» **Consigne**:
Recopiez les entrées depuis leur début jusqu'à la ligne qui contient « О Банке (46, 1809) », celle-ci comprise, en substituant « Кредитные продукты » à « Тендерные продукты ». Ne modifiez rien d'autre.

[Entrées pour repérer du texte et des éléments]
* * * * *
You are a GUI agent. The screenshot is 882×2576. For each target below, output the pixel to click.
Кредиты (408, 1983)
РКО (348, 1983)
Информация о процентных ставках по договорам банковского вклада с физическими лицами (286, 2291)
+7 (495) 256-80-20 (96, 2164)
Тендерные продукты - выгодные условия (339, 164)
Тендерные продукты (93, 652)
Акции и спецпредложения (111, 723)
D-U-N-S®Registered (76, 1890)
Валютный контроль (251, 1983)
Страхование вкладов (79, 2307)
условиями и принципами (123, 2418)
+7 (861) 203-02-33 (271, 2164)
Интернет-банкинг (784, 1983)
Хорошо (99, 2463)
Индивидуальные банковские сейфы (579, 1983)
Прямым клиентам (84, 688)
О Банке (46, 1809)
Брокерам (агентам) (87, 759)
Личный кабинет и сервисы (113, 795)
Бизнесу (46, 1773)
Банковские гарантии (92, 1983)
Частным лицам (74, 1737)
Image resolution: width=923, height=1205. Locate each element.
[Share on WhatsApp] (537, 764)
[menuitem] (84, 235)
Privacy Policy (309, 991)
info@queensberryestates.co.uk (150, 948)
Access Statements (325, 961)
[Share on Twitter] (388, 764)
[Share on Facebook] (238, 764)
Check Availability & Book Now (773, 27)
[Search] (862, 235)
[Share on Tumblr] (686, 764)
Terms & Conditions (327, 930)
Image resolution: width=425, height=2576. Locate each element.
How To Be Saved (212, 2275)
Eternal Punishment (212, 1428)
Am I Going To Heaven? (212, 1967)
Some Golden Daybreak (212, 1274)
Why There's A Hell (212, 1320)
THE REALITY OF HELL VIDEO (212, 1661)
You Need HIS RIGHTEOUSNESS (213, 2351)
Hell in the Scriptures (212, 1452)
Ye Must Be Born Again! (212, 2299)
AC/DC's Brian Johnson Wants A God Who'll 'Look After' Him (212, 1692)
* * * * *
» **Réponse**:
You are a GUI agent. The screenshot is 882×2576. For each target below, output the pixel to click.
Кредиты (408, 1983)
РКО (348, 1983)
Информация о процентных ставках по договорам банковского вклада с физическими лицами (286, 2291)
+7 (495) 256-80-20 (96, 2164)
Кредитные продукты - выгодные условия (339, 164)
Кредитные продукты (93, 652)
Акции и спецпредложения (111, 723)
D-U-N-S®Registered (76, 1890)
Валютный контроль (251, 1983)
Страхование вкладов (79, 2307)
условиями и принципами (123, 2418)
+7 (861) 203-02-33 (271, 2164)
Интернет-банкинг (784, 1983)
Хорошо (99, 2463)
Индивидуальные банковские сейфы (579, 1983)
Прямым клиентам (84, 688)
О Банке (46, 1809)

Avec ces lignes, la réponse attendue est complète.